In the data below, which lines contain "Select"? List them by copying each one.

[Extracted records]
......

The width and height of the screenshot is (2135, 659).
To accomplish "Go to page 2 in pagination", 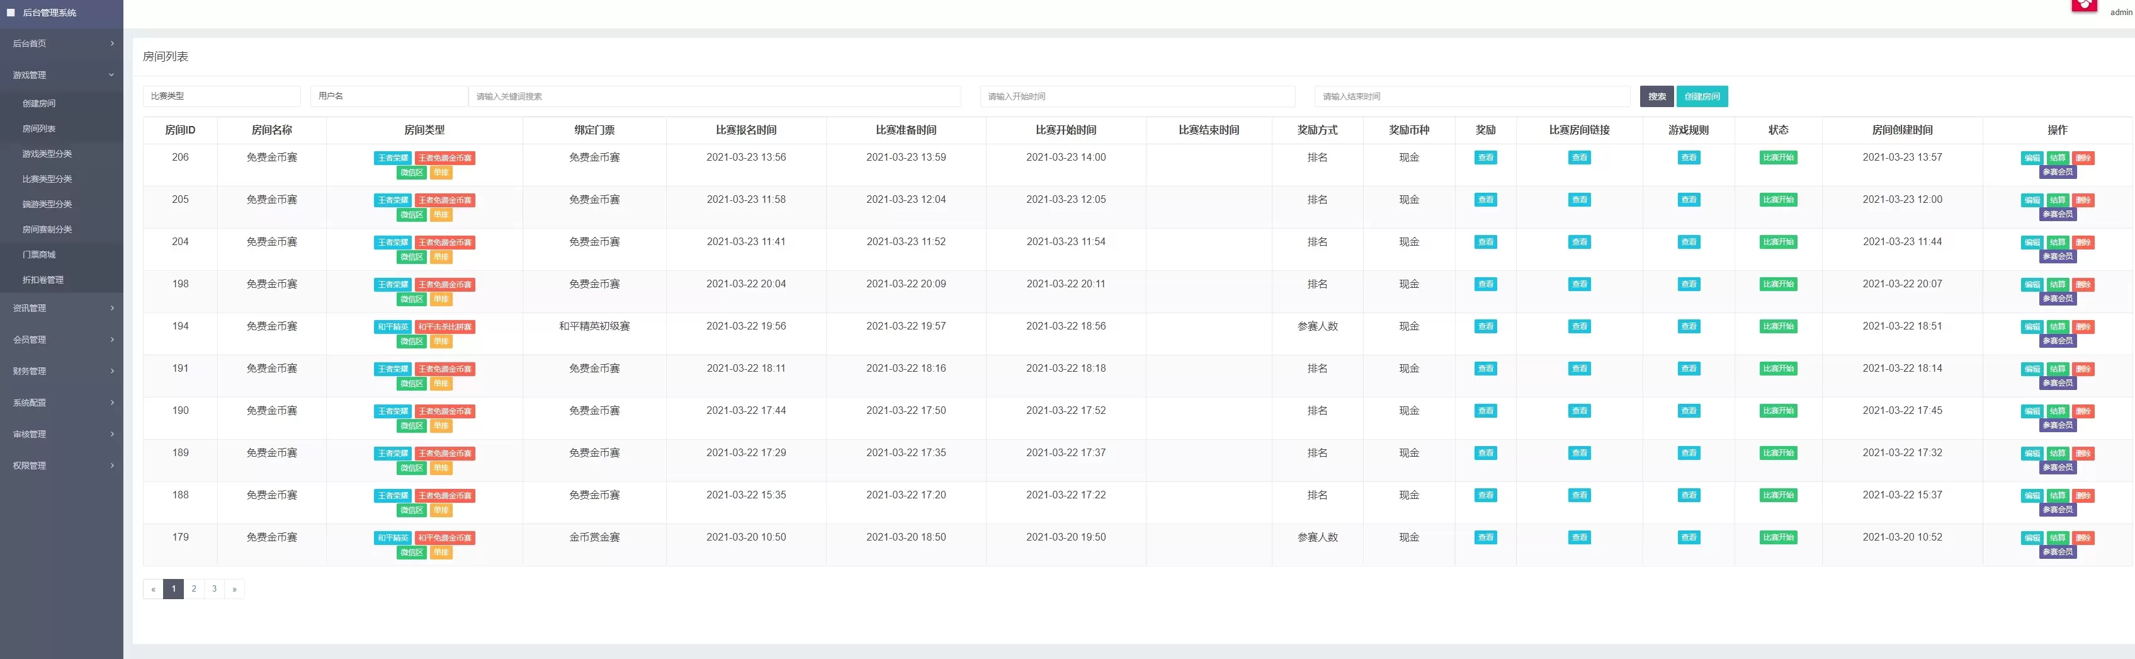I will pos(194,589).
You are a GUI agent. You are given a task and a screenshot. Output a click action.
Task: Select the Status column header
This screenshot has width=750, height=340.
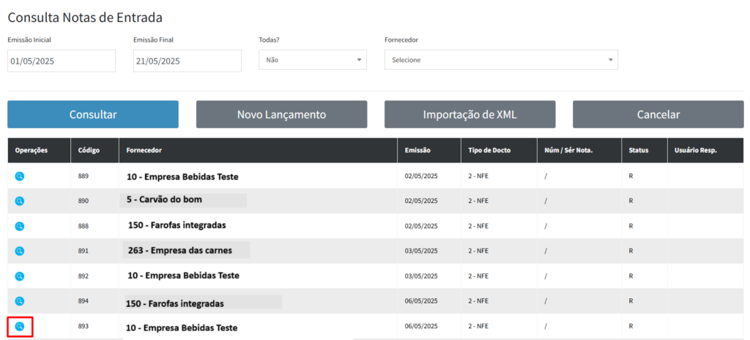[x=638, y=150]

......

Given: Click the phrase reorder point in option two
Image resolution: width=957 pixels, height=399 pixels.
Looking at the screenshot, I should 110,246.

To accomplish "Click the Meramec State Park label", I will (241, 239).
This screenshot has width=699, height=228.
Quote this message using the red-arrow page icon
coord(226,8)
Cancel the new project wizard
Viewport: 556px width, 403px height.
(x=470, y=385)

......

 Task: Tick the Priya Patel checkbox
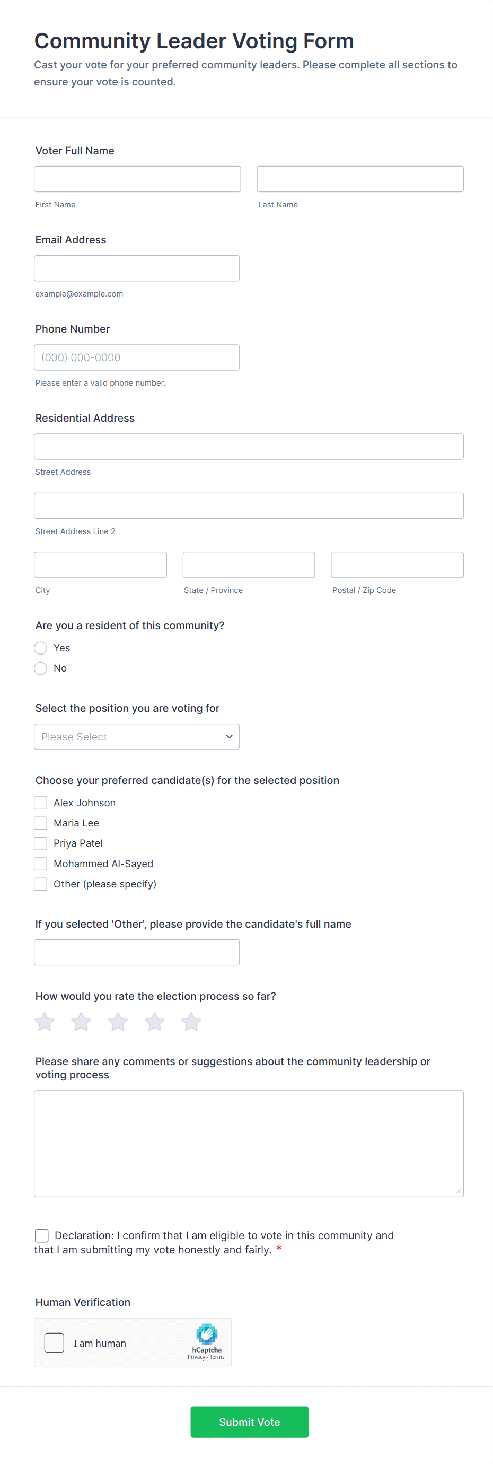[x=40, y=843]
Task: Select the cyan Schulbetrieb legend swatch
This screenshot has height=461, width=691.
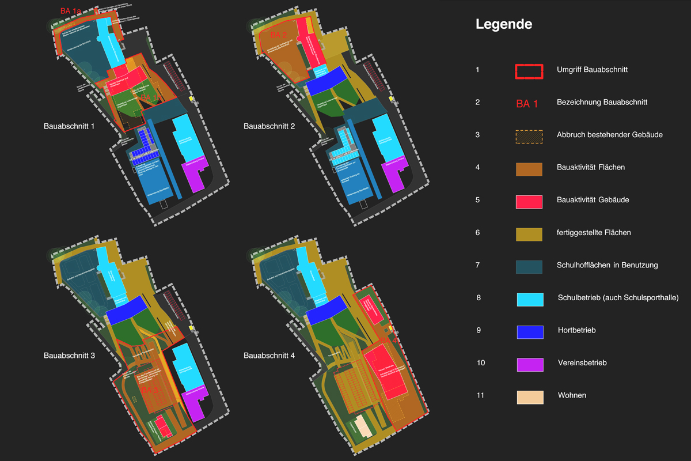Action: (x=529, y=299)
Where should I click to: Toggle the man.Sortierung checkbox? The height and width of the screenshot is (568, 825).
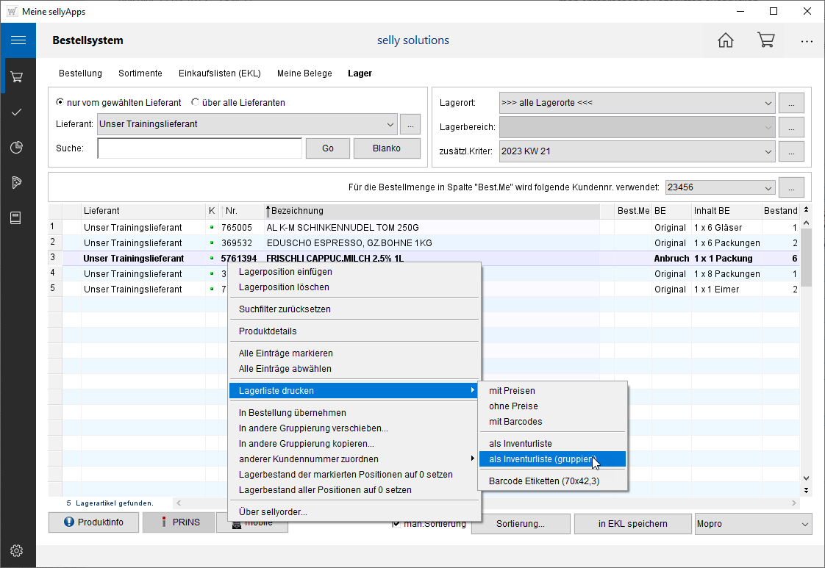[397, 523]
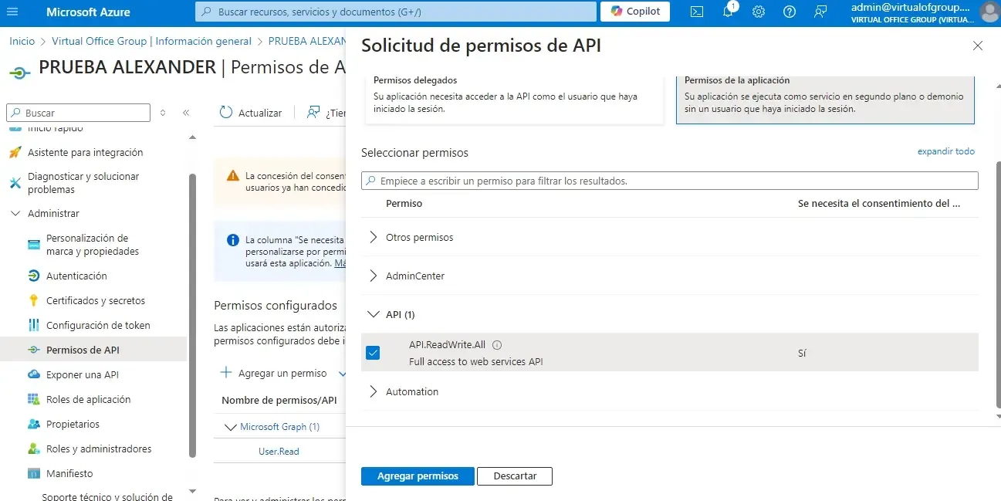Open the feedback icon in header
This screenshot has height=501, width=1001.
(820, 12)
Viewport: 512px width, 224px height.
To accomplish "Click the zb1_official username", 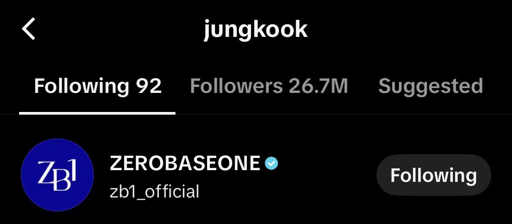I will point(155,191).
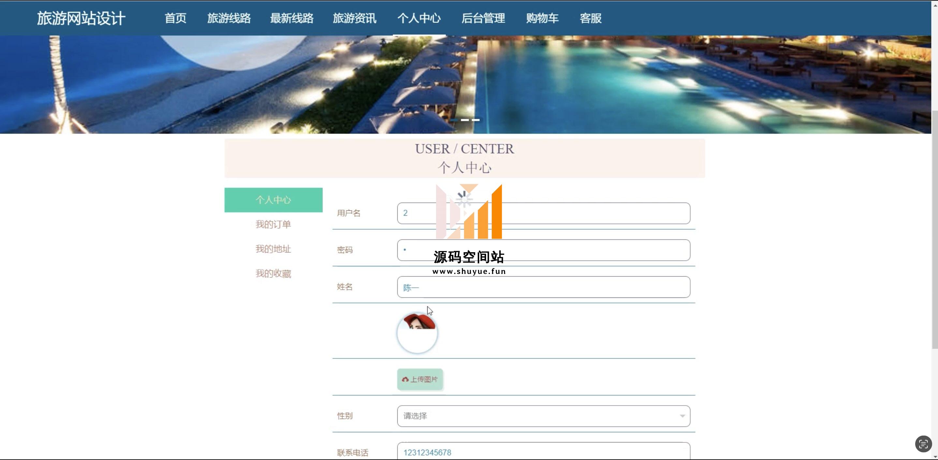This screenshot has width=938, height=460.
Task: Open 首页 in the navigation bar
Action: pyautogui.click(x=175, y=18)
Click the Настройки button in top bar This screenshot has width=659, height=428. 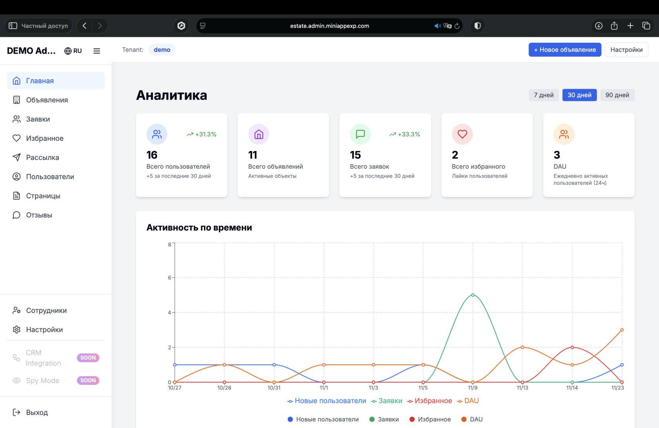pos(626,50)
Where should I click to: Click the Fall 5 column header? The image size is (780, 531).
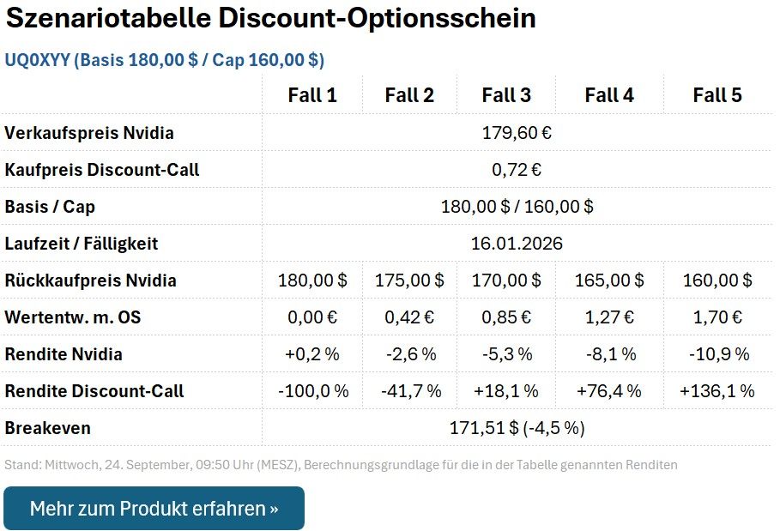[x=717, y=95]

......

• _Expected answer_
Task: Select the Status column header
Task: Select the cyan Schulbetrieb legend swatch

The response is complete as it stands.